Diante de ação questionando essa isenção, a Fazenda Nacional argumentou que o
benefício fiscal previsto no artigo 10 da Lei 9.393/96 somente poderia ser
aplicado para os fatos geradores de ITR que se aperfeiçoaram após o decreto
do estado de calamidade pública, ou seja, de 1998 em diante.
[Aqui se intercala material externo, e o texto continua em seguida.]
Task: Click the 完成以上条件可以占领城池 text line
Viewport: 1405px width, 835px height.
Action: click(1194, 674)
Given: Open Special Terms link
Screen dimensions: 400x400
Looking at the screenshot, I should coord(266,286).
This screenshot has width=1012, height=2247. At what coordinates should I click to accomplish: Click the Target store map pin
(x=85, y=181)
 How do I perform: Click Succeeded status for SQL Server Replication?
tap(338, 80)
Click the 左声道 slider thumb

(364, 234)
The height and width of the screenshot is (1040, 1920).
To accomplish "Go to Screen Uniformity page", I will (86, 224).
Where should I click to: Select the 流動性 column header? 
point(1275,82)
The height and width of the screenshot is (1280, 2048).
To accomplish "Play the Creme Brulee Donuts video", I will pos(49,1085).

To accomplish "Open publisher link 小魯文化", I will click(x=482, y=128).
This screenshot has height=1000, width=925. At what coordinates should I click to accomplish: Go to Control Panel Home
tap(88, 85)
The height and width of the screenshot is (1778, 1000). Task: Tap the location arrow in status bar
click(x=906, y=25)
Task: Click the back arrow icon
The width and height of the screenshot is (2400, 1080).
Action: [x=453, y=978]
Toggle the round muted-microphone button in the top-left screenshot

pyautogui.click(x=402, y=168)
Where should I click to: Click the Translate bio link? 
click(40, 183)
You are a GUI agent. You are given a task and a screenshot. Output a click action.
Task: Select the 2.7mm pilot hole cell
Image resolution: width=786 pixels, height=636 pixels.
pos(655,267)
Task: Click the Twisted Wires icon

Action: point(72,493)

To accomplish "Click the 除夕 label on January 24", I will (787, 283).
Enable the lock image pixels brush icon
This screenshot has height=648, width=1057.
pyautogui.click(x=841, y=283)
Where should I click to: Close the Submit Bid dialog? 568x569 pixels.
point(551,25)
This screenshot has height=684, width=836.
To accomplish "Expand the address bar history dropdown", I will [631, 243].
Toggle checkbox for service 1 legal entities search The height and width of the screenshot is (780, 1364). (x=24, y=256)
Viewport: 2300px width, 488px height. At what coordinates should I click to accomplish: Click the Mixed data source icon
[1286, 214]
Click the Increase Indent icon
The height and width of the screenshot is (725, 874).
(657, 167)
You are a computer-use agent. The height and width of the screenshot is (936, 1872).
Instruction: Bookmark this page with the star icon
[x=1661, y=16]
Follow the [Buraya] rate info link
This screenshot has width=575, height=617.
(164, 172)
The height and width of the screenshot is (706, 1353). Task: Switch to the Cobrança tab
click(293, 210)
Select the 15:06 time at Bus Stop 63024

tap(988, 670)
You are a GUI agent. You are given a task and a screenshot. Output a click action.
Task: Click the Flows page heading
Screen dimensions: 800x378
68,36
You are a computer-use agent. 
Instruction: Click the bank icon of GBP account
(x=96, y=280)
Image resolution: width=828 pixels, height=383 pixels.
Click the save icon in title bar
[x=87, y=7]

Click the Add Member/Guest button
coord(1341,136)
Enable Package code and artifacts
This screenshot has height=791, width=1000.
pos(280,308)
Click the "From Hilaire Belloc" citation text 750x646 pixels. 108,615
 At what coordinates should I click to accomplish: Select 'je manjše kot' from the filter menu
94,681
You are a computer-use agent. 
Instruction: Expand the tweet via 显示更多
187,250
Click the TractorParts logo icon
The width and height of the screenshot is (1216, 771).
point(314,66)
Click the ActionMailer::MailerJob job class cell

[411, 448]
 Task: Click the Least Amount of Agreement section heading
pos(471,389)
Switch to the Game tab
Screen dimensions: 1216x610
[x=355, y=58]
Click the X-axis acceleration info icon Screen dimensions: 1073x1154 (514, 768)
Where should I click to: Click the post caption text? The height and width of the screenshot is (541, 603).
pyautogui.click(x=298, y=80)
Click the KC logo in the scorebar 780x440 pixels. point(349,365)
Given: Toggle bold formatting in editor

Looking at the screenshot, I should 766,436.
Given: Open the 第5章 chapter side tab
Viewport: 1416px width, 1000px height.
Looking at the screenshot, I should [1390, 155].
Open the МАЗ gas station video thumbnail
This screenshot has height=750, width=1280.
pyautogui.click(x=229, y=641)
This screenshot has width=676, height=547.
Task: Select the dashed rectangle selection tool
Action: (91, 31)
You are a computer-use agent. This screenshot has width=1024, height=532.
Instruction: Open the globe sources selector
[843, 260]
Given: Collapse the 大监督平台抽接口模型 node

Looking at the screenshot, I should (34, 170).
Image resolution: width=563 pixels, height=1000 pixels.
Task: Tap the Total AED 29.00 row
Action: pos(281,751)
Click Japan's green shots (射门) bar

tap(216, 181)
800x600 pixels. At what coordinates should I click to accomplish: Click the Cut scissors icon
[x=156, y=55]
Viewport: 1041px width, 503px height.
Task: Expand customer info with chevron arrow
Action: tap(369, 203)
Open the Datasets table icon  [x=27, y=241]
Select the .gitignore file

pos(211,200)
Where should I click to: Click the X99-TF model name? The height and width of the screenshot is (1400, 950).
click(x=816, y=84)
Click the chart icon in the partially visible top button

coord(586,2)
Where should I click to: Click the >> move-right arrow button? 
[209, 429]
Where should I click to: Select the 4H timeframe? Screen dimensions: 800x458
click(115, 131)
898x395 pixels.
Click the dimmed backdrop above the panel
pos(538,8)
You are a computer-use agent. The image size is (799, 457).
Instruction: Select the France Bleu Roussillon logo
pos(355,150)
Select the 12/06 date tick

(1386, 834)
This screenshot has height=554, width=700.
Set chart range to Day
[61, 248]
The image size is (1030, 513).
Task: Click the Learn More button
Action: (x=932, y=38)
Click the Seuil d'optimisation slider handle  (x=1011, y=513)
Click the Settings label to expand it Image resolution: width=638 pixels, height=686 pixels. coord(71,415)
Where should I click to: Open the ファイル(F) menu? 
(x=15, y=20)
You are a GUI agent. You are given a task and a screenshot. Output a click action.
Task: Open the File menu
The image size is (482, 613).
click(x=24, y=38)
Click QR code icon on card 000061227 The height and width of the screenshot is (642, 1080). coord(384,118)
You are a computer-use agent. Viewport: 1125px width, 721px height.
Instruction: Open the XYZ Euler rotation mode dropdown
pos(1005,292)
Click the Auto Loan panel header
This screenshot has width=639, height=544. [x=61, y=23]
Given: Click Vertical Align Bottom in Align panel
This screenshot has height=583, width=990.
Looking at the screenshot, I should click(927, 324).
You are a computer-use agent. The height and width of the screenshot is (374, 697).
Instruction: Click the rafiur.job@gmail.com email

O STJ, no entanto, considerou que toda a região onde estava localizada a
propriedade, no município de Itabaiana, tinha sido assolada por período
extenso de forte seca. Conforme explicou a relatora do recurso no STJ,
ministra Eliana Calmon, como o reconhecimento do estado de calamidade pública
é “decorrência do prolongamento no tempo de estiagem que abrange um período
anterior ao seu reconhecimento formal pelas autoridades”, não é possível
afastar a incidência do benefício.
“A seca não se traduz automaticamente em um estado de destruição que abrange
grande porção geográfica e sim, uma continuidade que impede o imóvel rural de
se prestar aos fins econômicos a que se destina”, afirmou a ministra
relatora. Diante desse entendimento, a ministra Eliana Calmon negou
provimento ao recurso especial interposto pela Fazenda Nacional. Na prática,
a Fazenda recorreu contra acórdão do Tribunal Regional da 5ª. Região, TRF 5,
que também adotou o mesmo entendimento.